This article easily wins my "Best Title of the Month" award (OK, it doesn't exist, but this title is pretty clever, isn't?).
However, the contents are more conventional. The story focuses on the popularity of instant messaging and its inherent dangers.
Businesses have at least three reasons to fear instant messaging, not so different from e-mail in that regard: the liability from notes that come back to haunt the company, lost productivity as employees chat the day away, and the blocking of the network's pipes as conversations drag on.
Even with these fears, companies are using it: even IBM.

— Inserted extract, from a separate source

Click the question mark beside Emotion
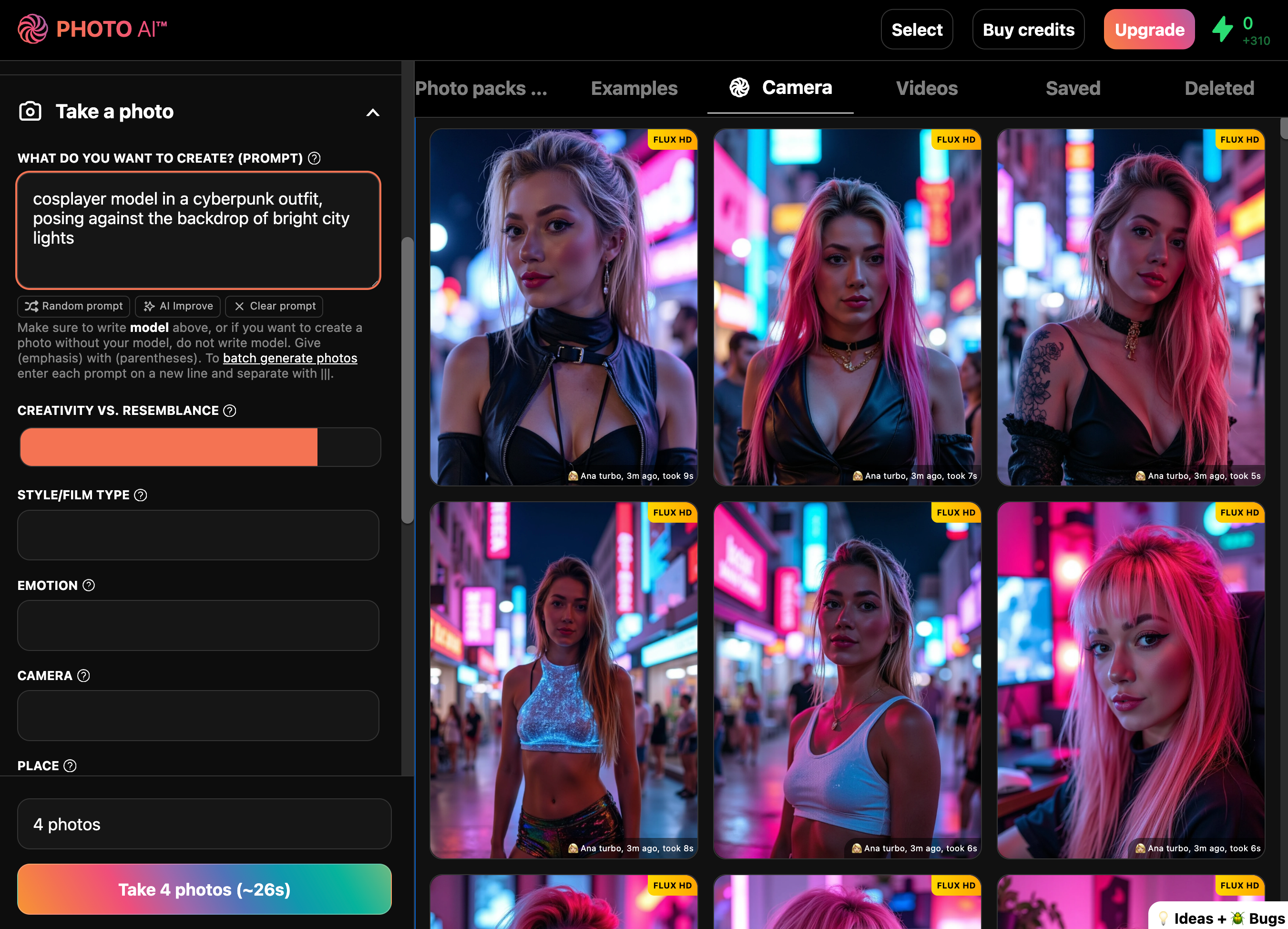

Michael Loria, director of advanced collaboration at the Cambridge offices of IBM, has been studying the way workers communicate. Early results, he says, show that employees find that messaging is a more helpful communication than e-mail, and often better than the telephone. About half of IBM's 300,000 employees use a combination of the company's Lotus Sametime IM system and AOL Instant Messenger, sending 2.5 million messages a day. Their "buddy lists" are integrated, meaning a co-worker and a parent could be on the same list.
Loria has seen firsthand how pervasive the communication has become. When he wants to talk to a co-worker, his first impulse is not to pick up the phone or walk over to a neighboring office, but to check out his buddy list to see if that person's name is in green, meaning he's online. He also uses instant messaging to talk to his wife and kids.
Loria figures allowing AOL into the IBM mix helps users become more comfortable with the system because it makes them feel they can talk to anyone who's important to them; it becomes part of their culture. He's not a fan of systems that only allow communication among one company and says the concept of proprietary systems makes his hair stand on end.